> TASK DIRECTIONS: Give back every record below word for word, with the pictures omitted.

> STUDY MATERIAL:
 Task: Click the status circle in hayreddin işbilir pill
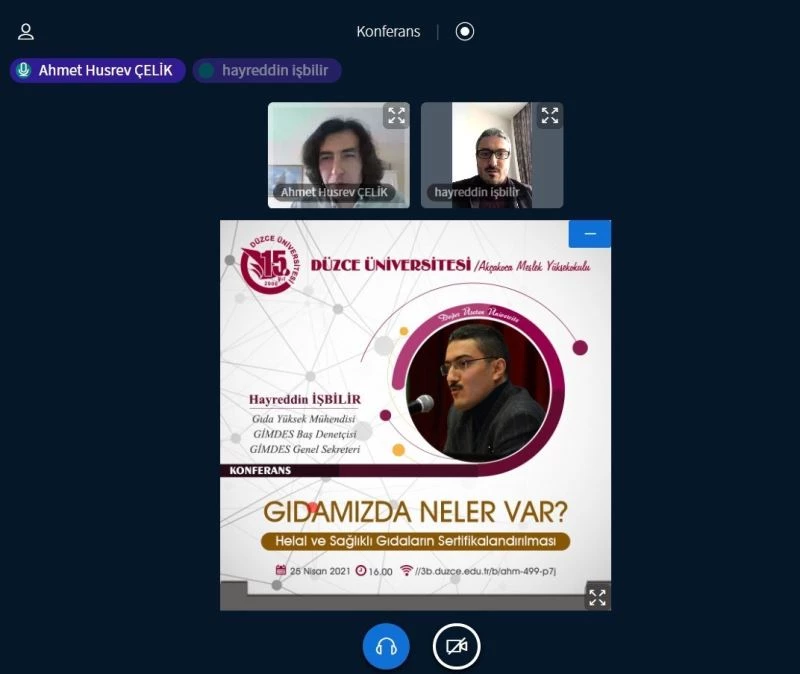[x=206, y=70]
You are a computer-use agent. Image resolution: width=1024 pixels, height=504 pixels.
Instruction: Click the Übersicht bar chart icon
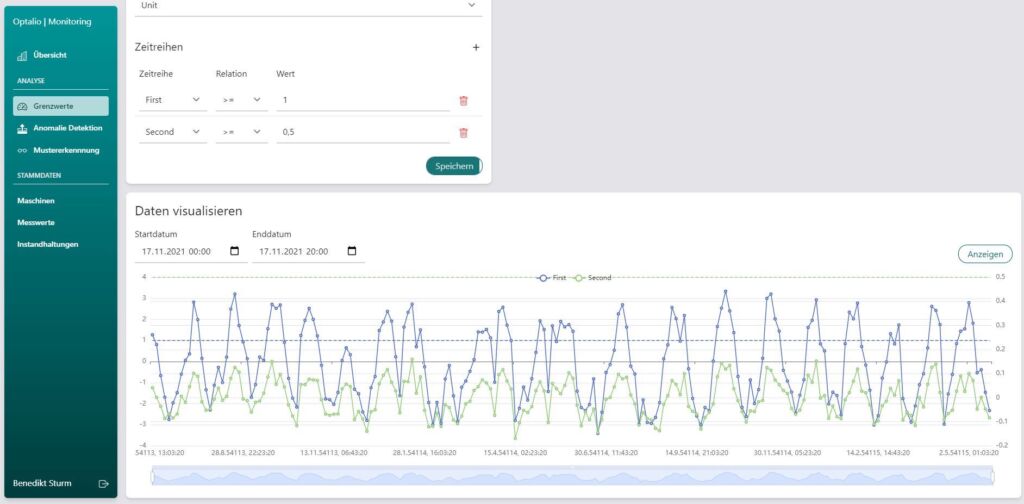(x=22, y=55)
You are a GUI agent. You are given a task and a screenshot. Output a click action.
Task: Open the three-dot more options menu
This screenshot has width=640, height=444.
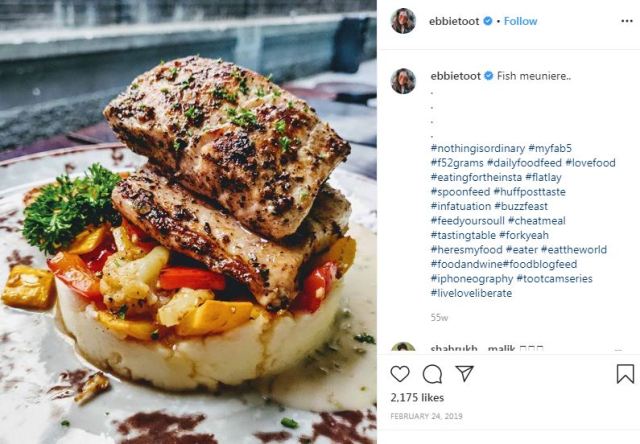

> THE COMPLETED TASK:
 Task: Click the status circle in hayreddin işbilir pill
[x=206, y=70]
You are a computer-use agent. Image resolution: width=1024 pixels, height=504 pixels.
Instruction: Click the Übersicht bar chart icon
(x=22, y=55)
You are a GUI agent. You are given a task and a screenshot. Output a click action.
Task: Open the three-dot more options menu
This screenshot has width=640, height=444.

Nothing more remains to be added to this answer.